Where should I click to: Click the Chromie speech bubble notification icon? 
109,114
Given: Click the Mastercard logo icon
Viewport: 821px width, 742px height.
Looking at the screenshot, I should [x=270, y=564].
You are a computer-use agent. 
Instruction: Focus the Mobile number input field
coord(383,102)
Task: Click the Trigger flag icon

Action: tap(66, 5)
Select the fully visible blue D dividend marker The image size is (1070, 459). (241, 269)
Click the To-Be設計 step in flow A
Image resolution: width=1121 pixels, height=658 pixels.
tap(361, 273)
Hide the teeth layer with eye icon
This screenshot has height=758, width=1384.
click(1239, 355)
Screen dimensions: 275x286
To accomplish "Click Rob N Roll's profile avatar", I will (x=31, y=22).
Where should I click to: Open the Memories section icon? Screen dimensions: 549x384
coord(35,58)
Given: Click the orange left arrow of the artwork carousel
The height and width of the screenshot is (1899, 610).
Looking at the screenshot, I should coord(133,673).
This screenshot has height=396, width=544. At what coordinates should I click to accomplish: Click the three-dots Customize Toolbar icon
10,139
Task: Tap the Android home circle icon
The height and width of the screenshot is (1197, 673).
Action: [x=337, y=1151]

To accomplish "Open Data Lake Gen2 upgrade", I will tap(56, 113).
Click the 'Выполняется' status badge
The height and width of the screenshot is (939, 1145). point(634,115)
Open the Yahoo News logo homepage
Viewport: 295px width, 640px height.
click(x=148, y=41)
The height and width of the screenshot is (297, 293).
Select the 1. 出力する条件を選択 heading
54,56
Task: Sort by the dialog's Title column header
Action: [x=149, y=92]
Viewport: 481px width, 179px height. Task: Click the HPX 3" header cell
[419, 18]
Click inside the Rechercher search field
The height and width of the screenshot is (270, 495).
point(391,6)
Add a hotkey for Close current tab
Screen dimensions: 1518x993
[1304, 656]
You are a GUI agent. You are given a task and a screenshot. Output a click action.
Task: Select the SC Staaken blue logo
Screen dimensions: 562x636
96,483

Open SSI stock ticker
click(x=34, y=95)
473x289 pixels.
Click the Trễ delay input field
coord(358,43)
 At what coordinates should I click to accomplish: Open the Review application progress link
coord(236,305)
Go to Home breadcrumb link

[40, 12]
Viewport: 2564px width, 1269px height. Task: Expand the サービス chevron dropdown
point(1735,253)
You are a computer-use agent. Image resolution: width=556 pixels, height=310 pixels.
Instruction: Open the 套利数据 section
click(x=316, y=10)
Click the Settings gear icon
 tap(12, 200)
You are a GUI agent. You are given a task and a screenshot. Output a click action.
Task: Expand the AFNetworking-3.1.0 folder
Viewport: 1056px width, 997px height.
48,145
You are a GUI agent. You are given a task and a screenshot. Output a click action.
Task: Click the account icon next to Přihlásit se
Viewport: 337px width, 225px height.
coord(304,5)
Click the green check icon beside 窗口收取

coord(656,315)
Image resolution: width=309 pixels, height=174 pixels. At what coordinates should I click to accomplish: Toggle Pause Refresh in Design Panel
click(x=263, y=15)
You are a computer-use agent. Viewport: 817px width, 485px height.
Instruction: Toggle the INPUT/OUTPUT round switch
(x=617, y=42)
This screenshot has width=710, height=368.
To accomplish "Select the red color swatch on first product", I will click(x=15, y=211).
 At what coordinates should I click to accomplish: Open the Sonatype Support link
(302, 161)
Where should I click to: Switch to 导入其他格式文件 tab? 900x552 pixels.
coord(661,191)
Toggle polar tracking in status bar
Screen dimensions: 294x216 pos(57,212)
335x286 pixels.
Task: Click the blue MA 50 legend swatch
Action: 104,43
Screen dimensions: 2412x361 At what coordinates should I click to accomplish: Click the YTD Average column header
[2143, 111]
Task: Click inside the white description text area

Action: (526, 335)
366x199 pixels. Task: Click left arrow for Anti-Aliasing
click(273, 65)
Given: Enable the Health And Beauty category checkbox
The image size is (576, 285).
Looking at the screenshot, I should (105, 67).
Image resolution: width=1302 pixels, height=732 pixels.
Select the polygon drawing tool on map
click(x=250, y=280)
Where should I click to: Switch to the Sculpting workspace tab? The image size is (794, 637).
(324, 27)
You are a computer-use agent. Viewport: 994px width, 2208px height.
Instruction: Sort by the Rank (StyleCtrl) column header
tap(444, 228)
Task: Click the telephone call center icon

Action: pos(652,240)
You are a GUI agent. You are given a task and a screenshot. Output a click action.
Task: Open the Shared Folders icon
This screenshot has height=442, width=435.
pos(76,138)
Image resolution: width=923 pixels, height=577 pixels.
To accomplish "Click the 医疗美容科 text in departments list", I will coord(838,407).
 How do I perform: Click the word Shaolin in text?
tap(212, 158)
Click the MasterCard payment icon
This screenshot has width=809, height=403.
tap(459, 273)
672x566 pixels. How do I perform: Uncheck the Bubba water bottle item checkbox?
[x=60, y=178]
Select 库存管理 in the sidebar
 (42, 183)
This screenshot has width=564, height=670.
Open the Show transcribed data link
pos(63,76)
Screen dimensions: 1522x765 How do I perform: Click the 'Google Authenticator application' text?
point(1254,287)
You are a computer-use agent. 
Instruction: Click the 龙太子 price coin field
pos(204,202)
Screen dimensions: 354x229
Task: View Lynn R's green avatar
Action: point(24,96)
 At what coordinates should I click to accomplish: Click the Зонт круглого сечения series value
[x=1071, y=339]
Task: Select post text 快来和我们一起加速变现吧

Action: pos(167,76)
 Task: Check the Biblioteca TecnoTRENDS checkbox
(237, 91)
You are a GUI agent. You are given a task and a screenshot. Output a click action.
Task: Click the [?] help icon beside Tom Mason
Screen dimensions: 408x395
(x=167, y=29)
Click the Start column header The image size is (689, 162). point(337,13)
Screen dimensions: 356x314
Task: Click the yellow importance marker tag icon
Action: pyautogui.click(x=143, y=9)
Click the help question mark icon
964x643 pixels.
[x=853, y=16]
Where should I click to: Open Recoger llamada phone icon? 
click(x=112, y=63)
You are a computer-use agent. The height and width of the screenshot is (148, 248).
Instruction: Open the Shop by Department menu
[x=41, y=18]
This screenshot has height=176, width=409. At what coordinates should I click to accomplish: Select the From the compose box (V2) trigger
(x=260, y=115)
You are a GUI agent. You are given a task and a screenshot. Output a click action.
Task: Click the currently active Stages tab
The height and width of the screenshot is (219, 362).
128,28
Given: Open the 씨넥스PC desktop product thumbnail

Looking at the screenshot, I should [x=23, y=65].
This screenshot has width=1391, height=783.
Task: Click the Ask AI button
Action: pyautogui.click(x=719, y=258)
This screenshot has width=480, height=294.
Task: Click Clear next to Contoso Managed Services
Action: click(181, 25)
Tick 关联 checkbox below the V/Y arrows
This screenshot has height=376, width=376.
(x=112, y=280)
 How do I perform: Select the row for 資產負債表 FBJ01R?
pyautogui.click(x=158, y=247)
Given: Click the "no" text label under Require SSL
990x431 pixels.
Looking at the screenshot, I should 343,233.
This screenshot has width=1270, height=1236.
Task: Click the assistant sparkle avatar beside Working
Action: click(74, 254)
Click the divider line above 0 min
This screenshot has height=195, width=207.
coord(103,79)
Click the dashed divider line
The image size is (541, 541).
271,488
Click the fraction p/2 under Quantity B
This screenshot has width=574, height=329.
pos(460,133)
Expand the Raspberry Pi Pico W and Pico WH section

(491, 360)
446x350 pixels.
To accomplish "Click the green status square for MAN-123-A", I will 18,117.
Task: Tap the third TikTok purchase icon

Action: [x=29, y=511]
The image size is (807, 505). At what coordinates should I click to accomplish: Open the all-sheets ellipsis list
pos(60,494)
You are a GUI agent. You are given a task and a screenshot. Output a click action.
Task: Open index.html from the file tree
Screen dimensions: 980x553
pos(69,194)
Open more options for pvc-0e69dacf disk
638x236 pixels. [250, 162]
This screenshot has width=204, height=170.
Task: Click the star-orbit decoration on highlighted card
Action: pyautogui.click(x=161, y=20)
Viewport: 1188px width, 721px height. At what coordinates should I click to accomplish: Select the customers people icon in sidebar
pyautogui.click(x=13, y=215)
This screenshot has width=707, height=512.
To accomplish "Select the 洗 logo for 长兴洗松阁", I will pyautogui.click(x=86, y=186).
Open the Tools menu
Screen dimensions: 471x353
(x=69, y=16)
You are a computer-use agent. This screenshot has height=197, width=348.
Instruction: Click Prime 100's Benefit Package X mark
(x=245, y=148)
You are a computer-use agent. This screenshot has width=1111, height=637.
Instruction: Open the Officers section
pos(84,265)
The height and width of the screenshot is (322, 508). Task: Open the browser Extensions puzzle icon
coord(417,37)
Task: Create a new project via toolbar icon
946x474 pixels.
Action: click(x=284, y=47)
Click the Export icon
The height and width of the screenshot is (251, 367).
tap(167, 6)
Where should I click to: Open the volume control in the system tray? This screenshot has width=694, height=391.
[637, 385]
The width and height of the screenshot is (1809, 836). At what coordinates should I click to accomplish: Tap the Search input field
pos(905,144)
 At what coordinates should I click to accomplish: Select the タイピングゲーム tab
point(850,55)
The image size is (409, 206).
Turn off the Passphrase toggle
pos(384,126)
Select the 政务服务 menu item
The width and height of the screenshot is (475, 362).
──────────
** WORK REQUEST **
Beginning with the very first line of the records above, please retype each line through the one that has "Click the To-Be設計 step in flow A", and add nothing.

** ANSWER TO THIS PROBLEM **
Where should I click to: Click the Chromie speech bubble notification icon? 
109,114
Given: Click the Mastercard logo icon
Viewport: 821px width, 742px height.
Looking at the screenshot, I should [x=270, y=564].
You are a computer-use agent. 
Instruction: Focus the Mobile number input field
coord(383,102)
Task: Click the Trigger flag icon

Action: tap(66, 5)
Select the fully visible blue D dividend marker The image size is (1070, 459). (241, 269)
Click the To-Be設計 step in flow A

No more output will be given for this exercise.